Sunday, April 8, 2012

stating the obvious

If nothing else in my research class last quarter, I learned that the data doesn't always speak for itself.  You can be looking at the same data day-in and day-out until all of the sudden a new pattern or outlier or something of great importance which can just pop out at you.  Randomly, a lightbulb really does seem to come on.  My professor used to tell us that if we couldn't find anything significant we should just walk away for a while, get some fresh perspective.  All of this that a very long preface into a lightbulb that went off in my head yesterday.  I have now been alive and kicking for 20 Easters and countless readings of the betrayal and crucifixion of Jesus.  But this year, a new lightbulb went on and I apparently acquired a fresh perspective since the last time reading the Easter and pre-Easter passages.

It is striking and incredible that Jesus was perfect, lived a sinless life, fed people, healed people, did miracles, and people hated Him for it.  They hated that perfect man enough to kill him in the most excruciatingly painful and terribly humiliating way possible.  Even amidst all of the terrible circumstances, Jesus continued to act in a way that only the Son of God would be able.  In Luke 23:34, it is written, "Jesus said, 'Father, forgive them, for they know not what they do.'"  Jesus was being led away, like a lamb being led to slaughter and yet, instead of showing anger, disappointment, or even fear, he was thinking of others.  He was not thinking about the brutal torture that he knew was about to be inflicted on his earthly body, but rather he was thinking about those who were sinning against him - not with anger, but with a hope that they would one day come to know The Father and know forgiveness.  Even more striking, however, is that Jesus was asking for the forgiveness of those people who were oppressing Him.  He prayed for his oppressors, with hope, in his dying days.

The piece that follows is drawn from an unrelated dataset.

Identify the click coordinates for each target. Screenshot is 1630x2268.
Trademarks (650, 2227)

I see the world as a terribly broken place, but within all of the brokenness, I see such great beauty.  I see beauty in the people of the world, especially the poor and the oppressed.  My heart is with them.  It is so incredibly easy to despise those doing the wrong and to despise those who are oppressing the weak.  Its easy to forget that the oppressors, those who can be seen as "the worst of the worst" in society, are God's children too.  I am no better than they are - we are all sinful, fallen beings who so desperately need God's love and forgiveness.  If we truly are to paint the world a picture of Jesus, hating the oppressors is far from the right thing to do.  Hatred for those who hurt others is easier than loving them, but Jesus, in his dying days, loved them and pleaded for their forgiveness and salvation.  This Easter weekend, I am reminded that we are to love as Christ loves (Eph 5:2, Romans 5:8), even when its hard and even when the whole world tells us to hate.  Jesus, in his last moments, had hope for those who did not know The Father, and I believe that it is our duty to carry out that hope and do everything that we can to love others, even when they hurt us, for they are God's beloved children, just as we are.

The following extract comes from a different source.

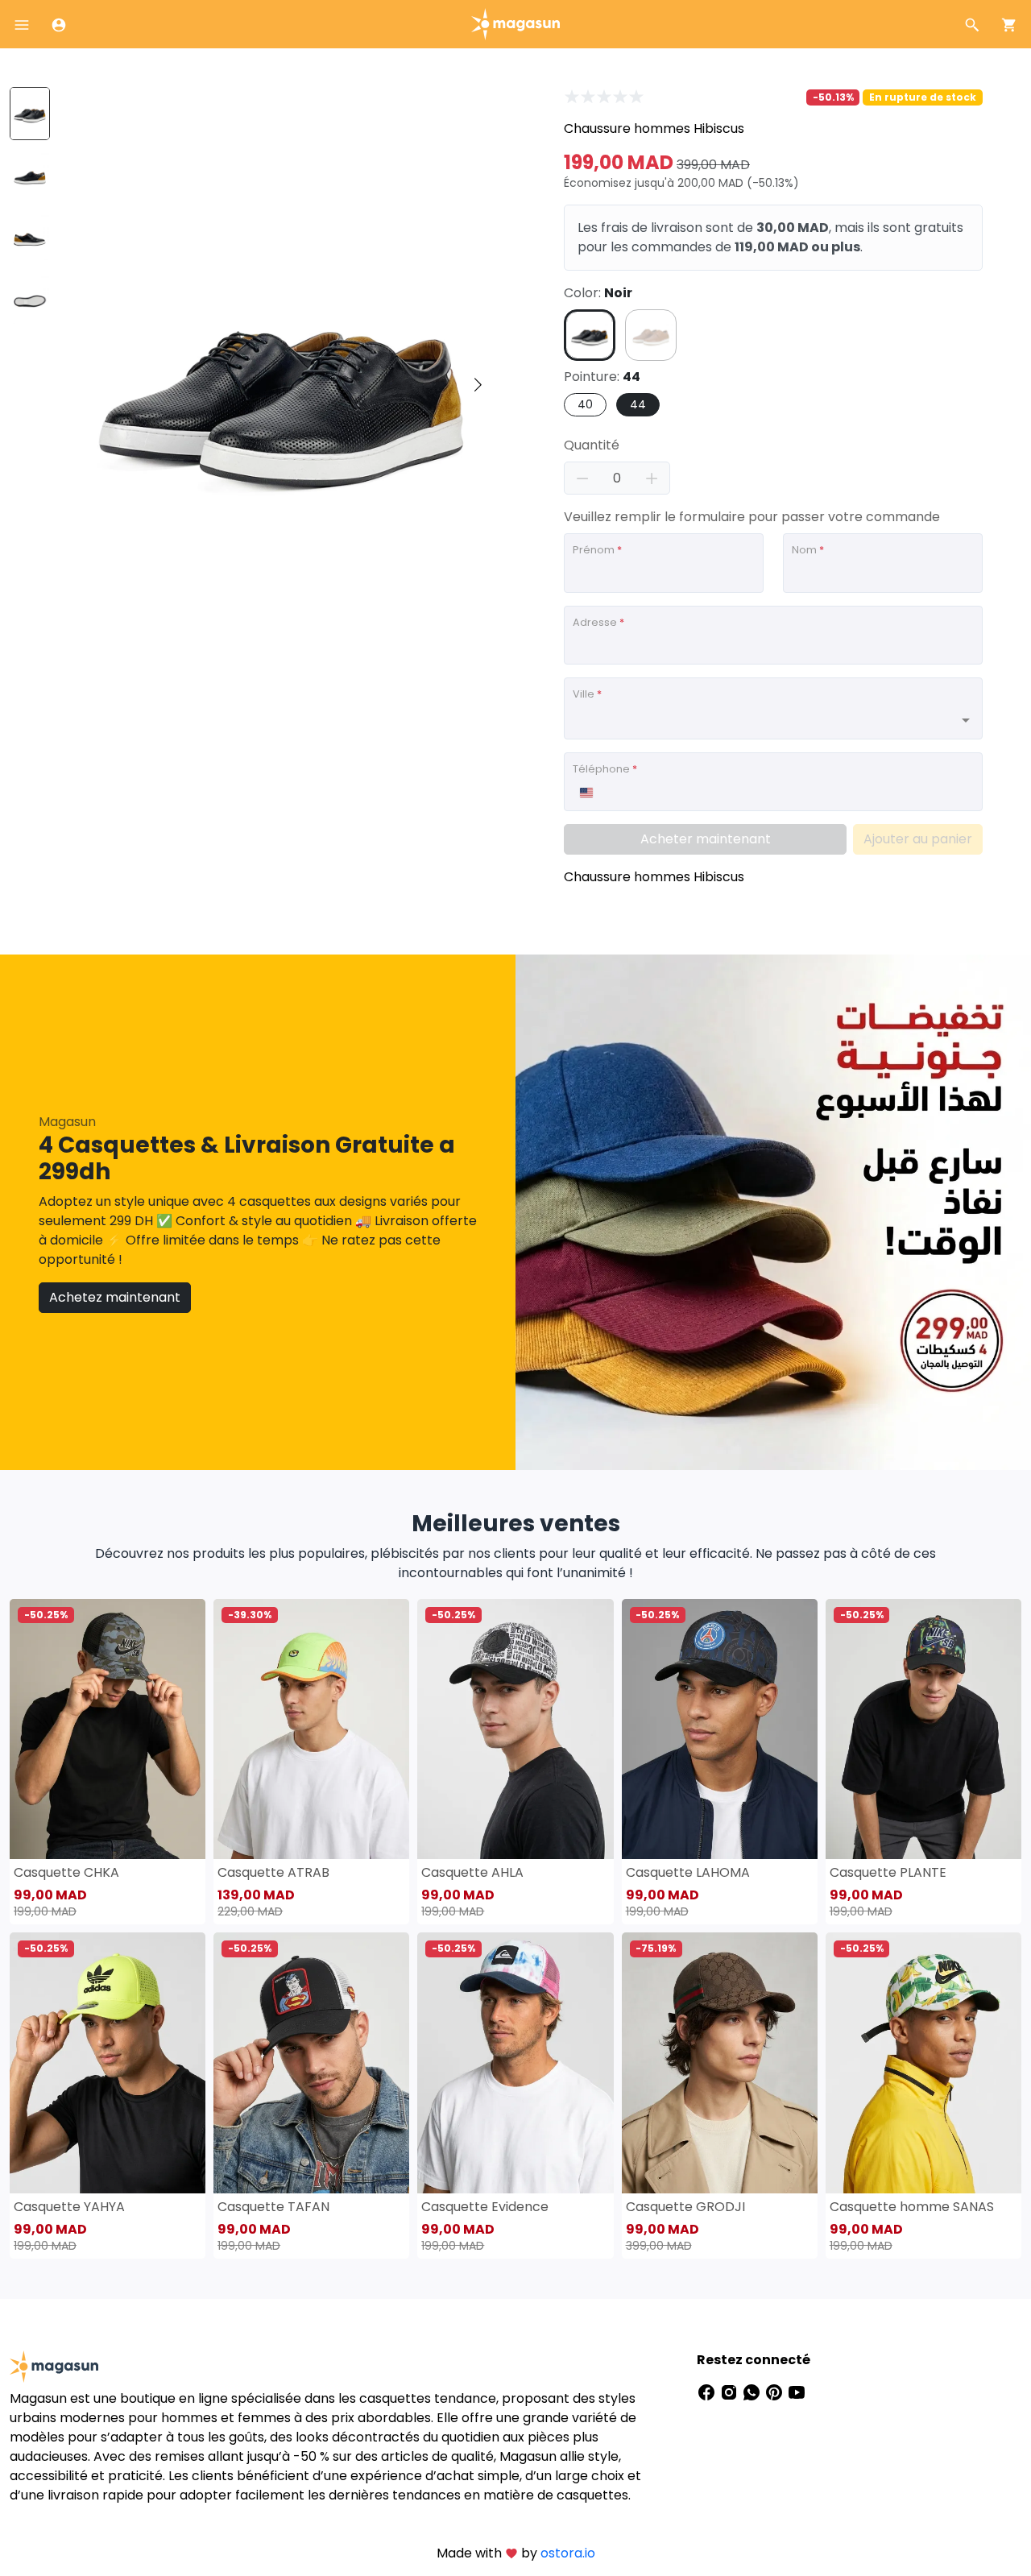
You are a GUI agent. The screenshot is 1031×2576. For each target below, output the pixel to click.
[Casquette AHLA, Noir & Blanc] (515, 1729)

This Easter, I am reminded to have hope.  Jesus died a terrible death and just when it seemed like all hope was lost, He rose from the dead.  He conquered sin.  He forgives me for my sin, just like He will forgive anyone who will ask for it.  This Easter, my prayers are for society's oppressors, that they would see that they have a father who loves them more than they can imagine and that forgiveness and love are theirs for the taking.  This Easter, I am reminded to love.  

Sunday, April 1, 2012

blurred lines

Sometimes, it is so hard to find the lines in life, especially when they are so blurred.  As Christians, we are called to live lives of simplicity.  Until a few years ago, that was something I completely ignored - all my friends had nice things, so I did too.  I wish I could say that things have changed, but I think they have just heightened.  Having the right jeans has turned into having the right car which has turned into having the right vacation destinations, the most prestigious schools, and the list goes on.  American culture has taught us, since day one, that we are to live for ourselves - the American dream is the goal, right?  Um...no.  Simplicity means going against all of that - the nicest cars, schools, trips, all of it.  In a country where "keeping up with the Joneses" has become a way of life for so many (perpetuating social stratification), how do you step out of that?  How do you completely ignore the ways of the world?  How do you make wealth and "stuff" not central to life when that is exactly what the culture tells you to do?  I wish I had an answer.  I really wish I knew.

All I know is that Mark 10:25 says that, "It is easier for a camel to go through the eye of a needle than for a rich man to enter the kingdom of God."  Its pretty obvious that being rich is not the goal.  I wish it were easier to live by that and to remember that such is the case.  Its been so heavy on my heart lately as people ask, time and time again, "what do you want to do when you graduate?"  When I respond by saying that I would eventually like to do social work the response usually is something along the lines of, "Oh.  Better find a rich husband!" or, "You know they don't make very much money right?"  Yes, thank you; I am aware.  I don't care.  Or at least, I try not to care.